* start RECORDS FOR PROCESSING *

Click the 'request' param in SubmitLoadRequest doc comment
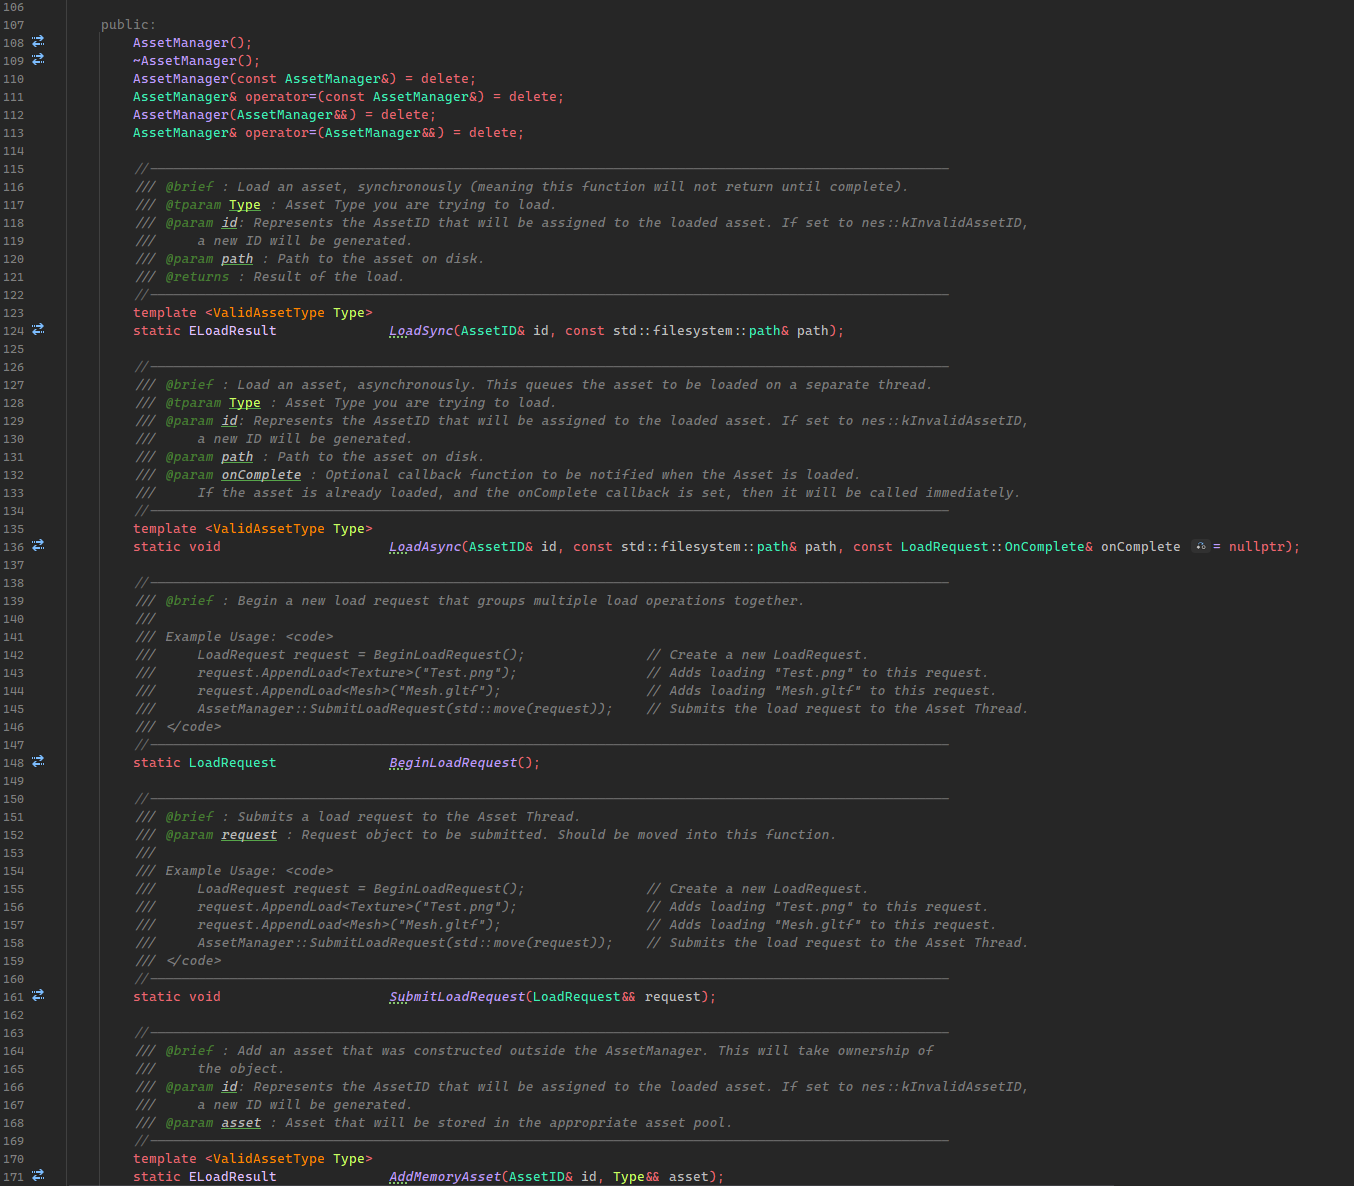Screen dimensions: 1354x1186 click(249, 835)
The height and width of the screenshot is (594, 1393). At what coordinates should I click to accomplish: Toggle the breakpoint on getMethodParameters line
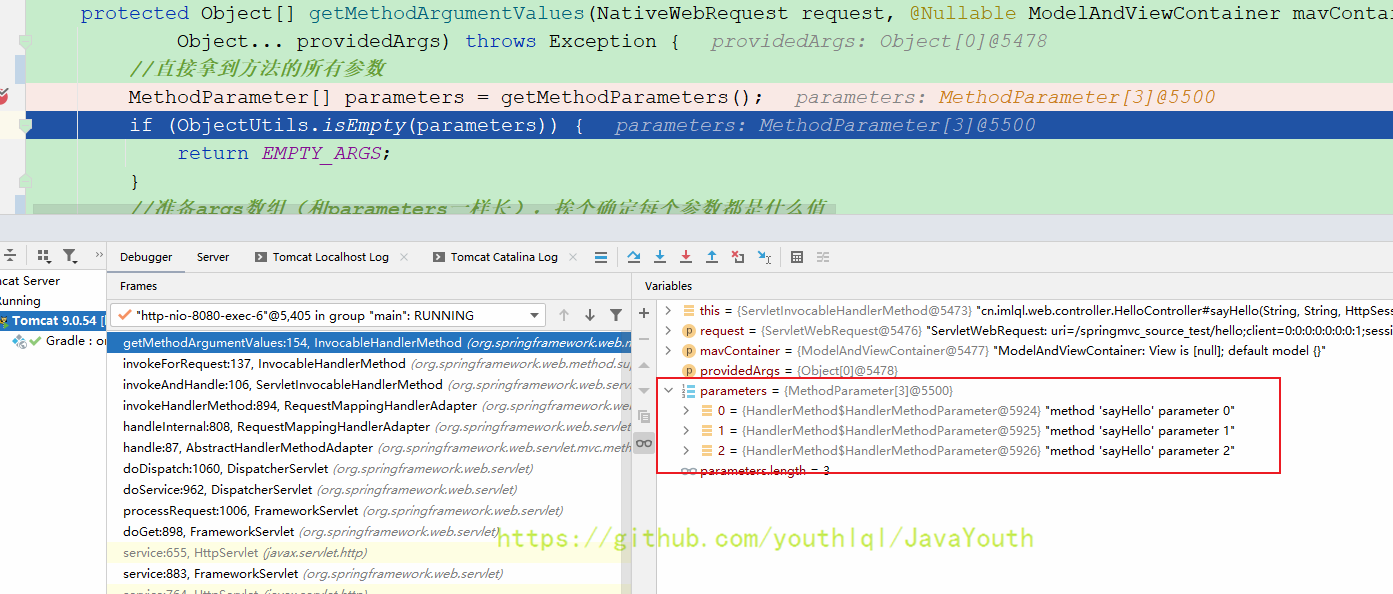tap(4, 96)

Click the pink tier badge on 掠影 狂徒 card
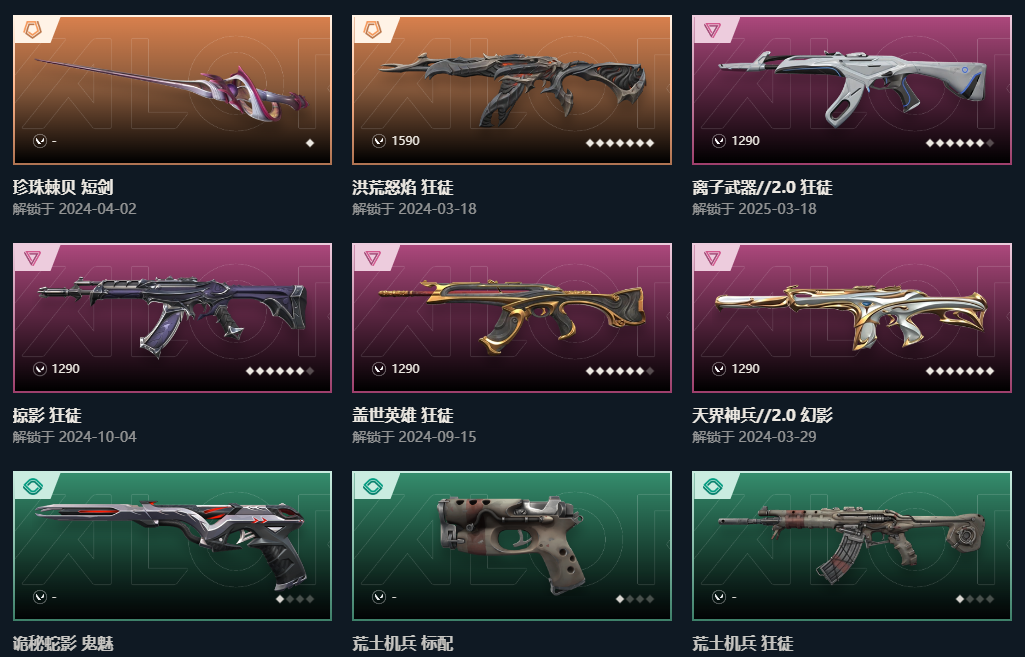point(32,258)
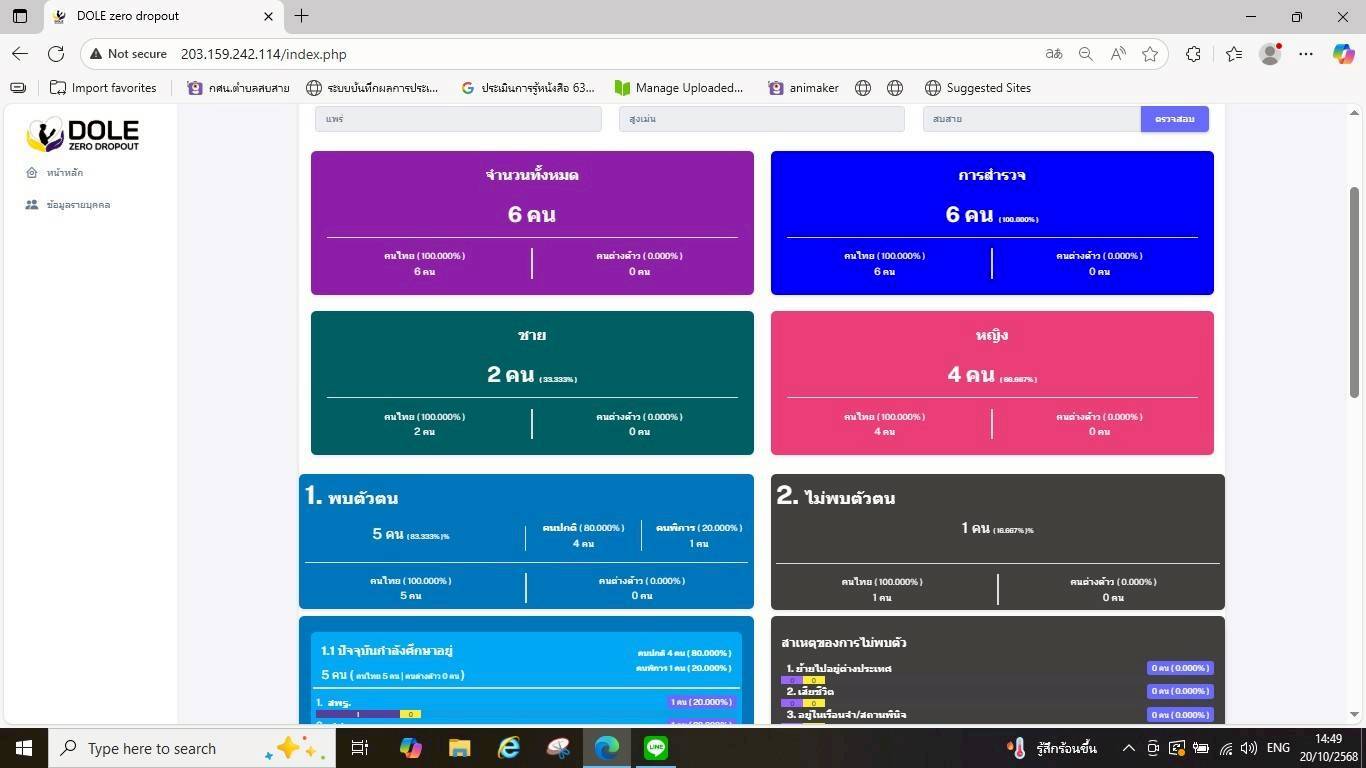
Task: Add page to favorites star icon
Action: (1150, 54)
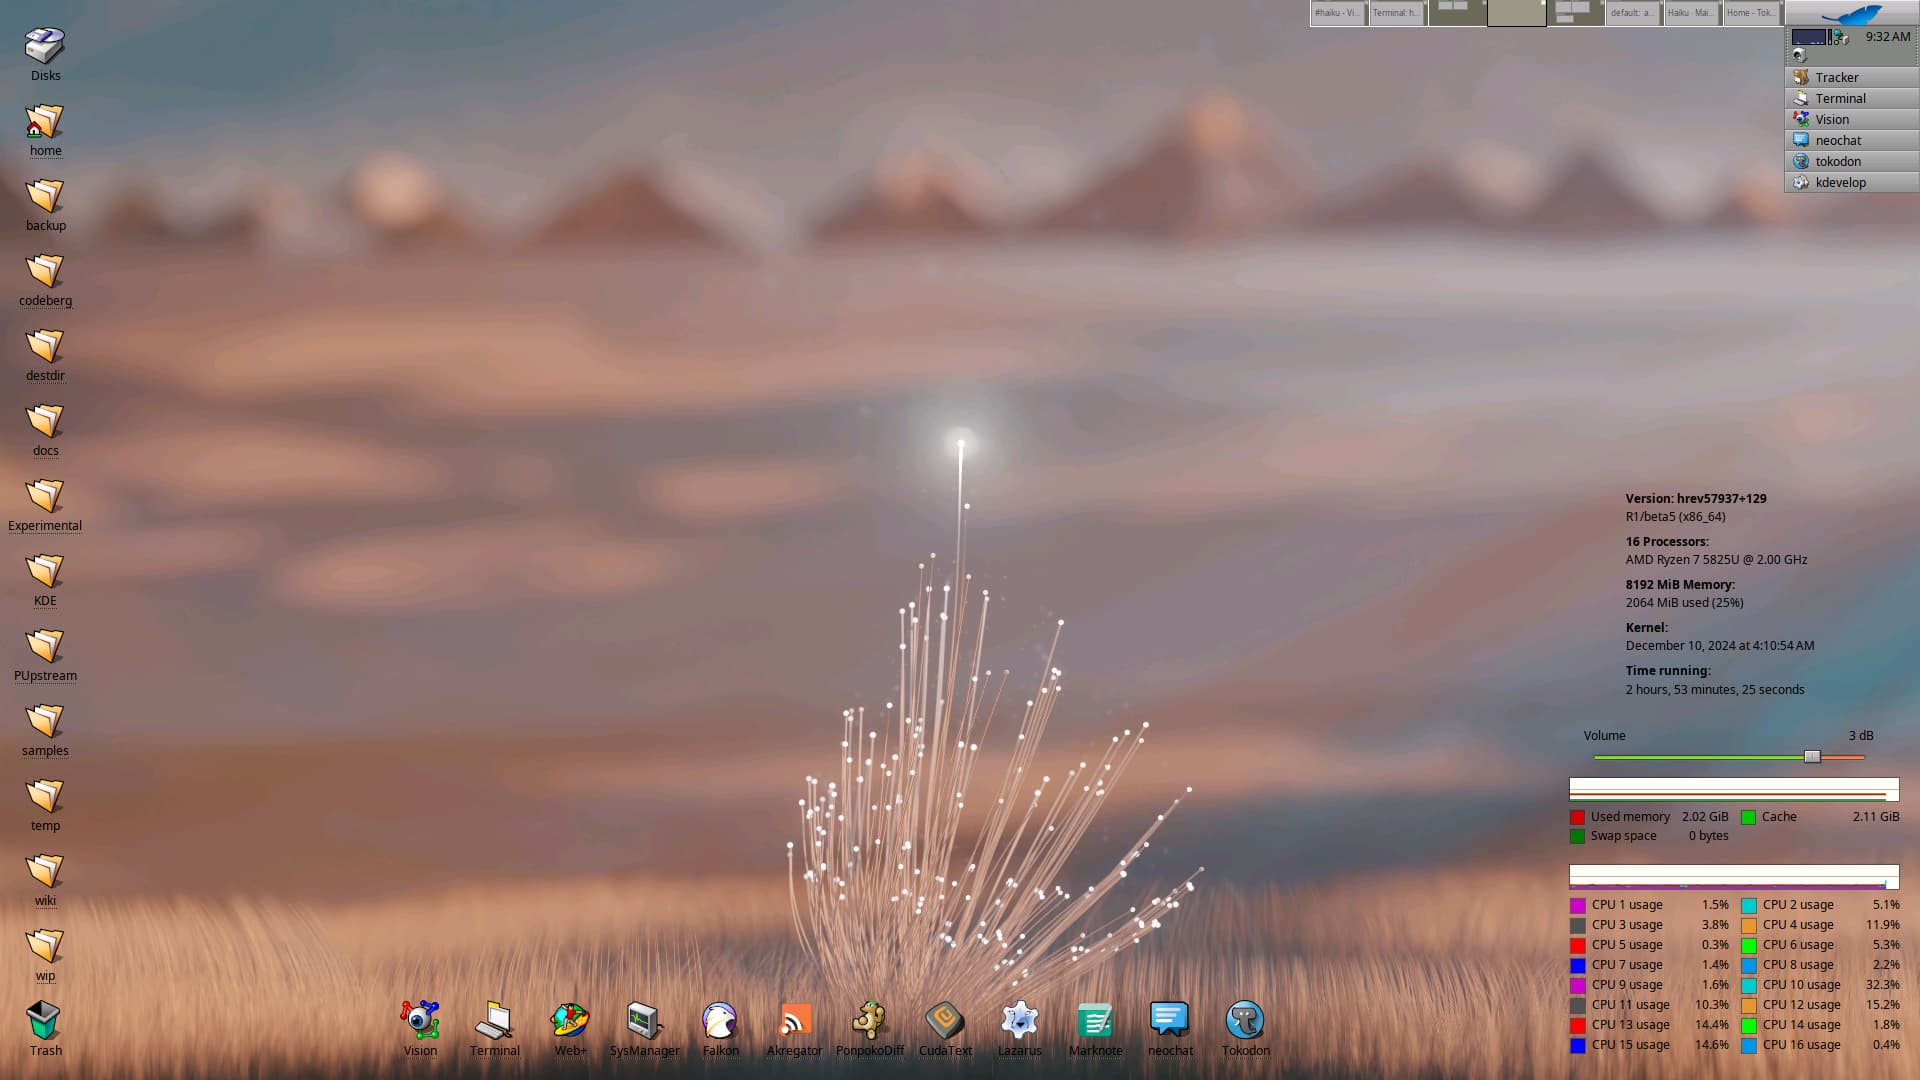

* end RECORDS FOR PROCESSING *

REQUIRED WORK:
Turn every line of the items above into a numbered list, dropping blank lines and leaving the pictures out.

COMPLETED EXERCISE:
1. Click the 'request' param in SubmitLoadRequest doc comment
2. Screen dimensions: 1354x1186 click(249, 835)
3. The height and width of the screenshot is (594, 1393). At what coordinates should I click to accomplish: Toggle the breakpoint on getMethodParameters line
4. tap(4, 96)
5. Click the pink tier badge on 掠影 狂徒 card
6. point(32,258)
7. Task: Add page to favorites star icon
8. Action: (1150, 54)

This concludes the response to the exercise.